Copy out the records below line for line, leaving every character unchanged.

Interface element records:
..........

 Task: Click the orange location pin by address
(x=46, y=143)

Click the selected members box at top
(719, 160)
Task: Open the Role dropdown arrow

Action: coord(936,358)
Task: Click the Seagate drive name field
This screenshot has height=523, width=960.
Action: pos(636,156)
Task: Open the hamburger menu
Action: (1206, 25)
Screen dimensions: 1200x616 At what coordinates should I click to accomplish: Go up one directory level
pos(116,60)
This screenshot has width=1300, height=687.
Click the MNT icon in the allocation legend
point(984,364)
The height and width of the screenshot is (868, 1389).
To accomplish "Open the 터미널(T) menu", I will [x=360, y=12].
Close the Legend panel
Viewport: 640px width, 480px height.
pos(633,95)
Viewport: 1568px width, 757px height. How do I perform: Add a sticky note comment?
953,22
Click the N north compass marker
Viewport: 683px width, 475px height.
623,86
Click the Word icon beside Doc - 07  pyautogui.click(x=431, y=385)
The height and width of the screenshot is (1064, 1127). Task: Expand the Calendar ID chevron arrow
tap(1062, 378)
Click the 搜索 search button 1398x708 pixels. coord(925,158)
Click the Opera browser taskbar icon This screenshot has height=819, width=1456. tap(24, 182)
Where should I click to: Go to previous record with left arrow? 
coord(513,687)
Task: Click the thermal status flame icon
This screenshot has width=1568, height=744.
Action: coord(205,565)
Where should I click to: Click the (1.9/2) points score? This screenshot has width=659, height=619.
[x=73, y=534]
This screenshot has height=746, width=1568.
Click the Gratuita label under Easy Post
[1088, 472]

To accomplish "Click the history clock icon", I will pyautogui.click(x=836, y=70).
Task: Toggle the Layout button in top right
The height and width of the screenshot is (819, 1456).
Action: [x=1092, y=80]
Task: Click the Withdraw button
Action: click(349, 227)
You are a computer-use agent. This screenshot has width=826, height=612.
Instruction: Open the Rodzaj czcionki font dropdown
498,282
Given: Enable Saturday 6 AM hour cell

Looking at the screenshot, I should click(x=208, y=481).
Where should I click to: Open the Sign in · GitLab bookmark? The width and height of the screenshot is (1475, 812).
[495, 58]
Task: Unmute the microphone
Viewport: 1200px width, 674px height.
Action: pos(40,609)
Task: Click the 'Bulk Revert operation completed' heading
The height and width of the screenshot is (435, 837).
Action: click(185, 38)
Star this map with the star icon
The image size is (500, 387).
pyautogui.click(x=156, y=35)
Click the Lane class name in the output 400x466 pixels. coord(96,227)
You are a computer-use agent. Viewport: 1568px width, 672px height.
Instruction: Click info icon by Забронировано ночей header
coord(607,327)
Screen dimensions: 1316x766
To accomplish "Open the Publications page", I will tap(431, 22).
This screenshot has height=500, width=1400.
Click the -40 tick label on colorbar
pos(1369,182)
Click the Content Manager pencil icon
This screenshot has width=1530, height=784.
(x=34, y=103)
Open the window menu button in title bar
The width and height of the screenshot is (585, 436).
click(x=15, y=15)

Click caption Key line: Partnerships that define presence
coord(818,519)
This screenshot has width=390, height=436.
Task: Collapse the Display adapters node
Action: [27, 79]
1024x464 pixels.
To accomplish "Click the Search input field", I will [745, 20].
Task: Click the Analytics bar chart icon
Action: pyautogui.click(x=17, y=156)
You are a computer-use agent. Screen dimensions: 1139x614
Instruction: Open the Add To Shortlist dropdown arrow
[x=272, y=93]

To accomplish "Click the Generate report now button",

..........

**EXPECTED ANSWER:**
 Task: Click the orange location pin by address
(x=46, y=143)

Click the selected members box at top
(719, 160)
Task: Open the Role dropdown arrow

Action: coord(936,358)
Task: Click the Seagate drive name field
This screenshot has height=523, width=960.
Action: pos(636,156)
Task: Open the hamburger menu
Action: (1206, 25)
Screen dimensions: 1200x616 At what coordinates should I click to accomplish: Go up one directory level
pos(116,60)
This screenshot has width=1300, height=687.
Click the MNT icon in the allocation legend
point(984,364)
The height and width of the screenshot is (868, 1389).
To accomplish "Open the 터미널(T) menu", I will [x=360, y=12].
Close the Legend panel
Viewport: 640px width, 480px height.
pos(633,95)
Viewport: 1568px width, 757px height. How do I perform: Add a sticky note comment?
953,22
Click the N north compass marker
Viewport: 683px width, 475px height.
623,86
Click the Word icon beside Doc - 07  pyautogui.click(x=431, y=385)
The height and width of the screenshot is (1064, 1127). Task: Expand the Calendar ID chevron arrow
tap(1062, 378)
Click the 搜索 search button 1398x708 pixels. coord(925,158)
Click the Opera browser taskbar icon This screenshot has height=819, width=1456. tap(24, 182)
Where should I click to: Go to previous record with left arrow? 
coord(513,687)
Task: Click the thermal status flame icon
This screenshot has width=1568, height=744.
Action: coord(205,565)
Where should I click to: Click the (1.9/2) points score? This screenshot has width=659, height=619.
[x=73, y=534]
This screenshot has height=746, width=1568.
Click the Gratuita label under Easy Post
[1088, 472]

To accomplish "Click the history clock icon", I will pyautogui.click(x=836, y=70).
Task: Toggle the Layout button in top right
The height and width of the screenshot is (819, 1456).
Action: [x=1092, y=80]
Task: Click the Withdraw button
Action: click(349, 227)
You are a computer-use agent. This screenshot has width=826, height=612.
Instruction: Open the Rodzaj czcionki font dropdown
498,282
Given: Enable Saturday 6 AM hour cell

Looking at the screenshot, I should click(x=208, y=481).
Where should I click to: Open the Sign in · GitLab bookmark? The width and height of the screenshot is (1475, 812).
[495, 58]
Task: Unmute the microphone
Viewport: 1200px width, 674px height.
Action: pos(40,609)
Task: Click the 'Bulk Revert operation completed' heading
The height and width of the screenshot is (435, 837).
Action: click(185, 38)
Star this map with the star icon
The image size is (500, 387).
pyautogui.click(x=156, y=35)
Click the Lane class name in the output 400x466 pixels. coord(96,227)
You are a computer-use agent. Viewport: 1568px width, 672px height.
Instruction: Click info icon by Забронировано ночей header
coord(607,327)
Screen dimensions: 1316x766
To accomplish "Open the Publications page", I will tap(431, 22).
This screenshot has height=500, width=1400.
Click the -40 tick label on colorbar
pos(1369,182)
Click the Content Manager pencil icon
This screenshot has width=1530, height=784.
(x=34, y=103)
Open the window menu button in title bar
The width and height of the screenshot is (585, 436).
click(x=15, y=15)

Click caption Key line: Partnerships that define presence
coord(818,519)
This screenshot has width=390, height=436.
Task: Collapse the Display adapters node
Action: [27, 79]
1024x464 pixels.
To accomplish "Click the Search input field", I will [745, 20].
Task: Click the Analytics bar chart icon
Action: pyautogui.click(x=17, y=156)
You are a computer-use agent. Screen dimensions: 1139x614
Instruction: Open the Add To Shortlist dropdown arrow
[x=272, y=93]

To accomplish "Click the Generate report now button",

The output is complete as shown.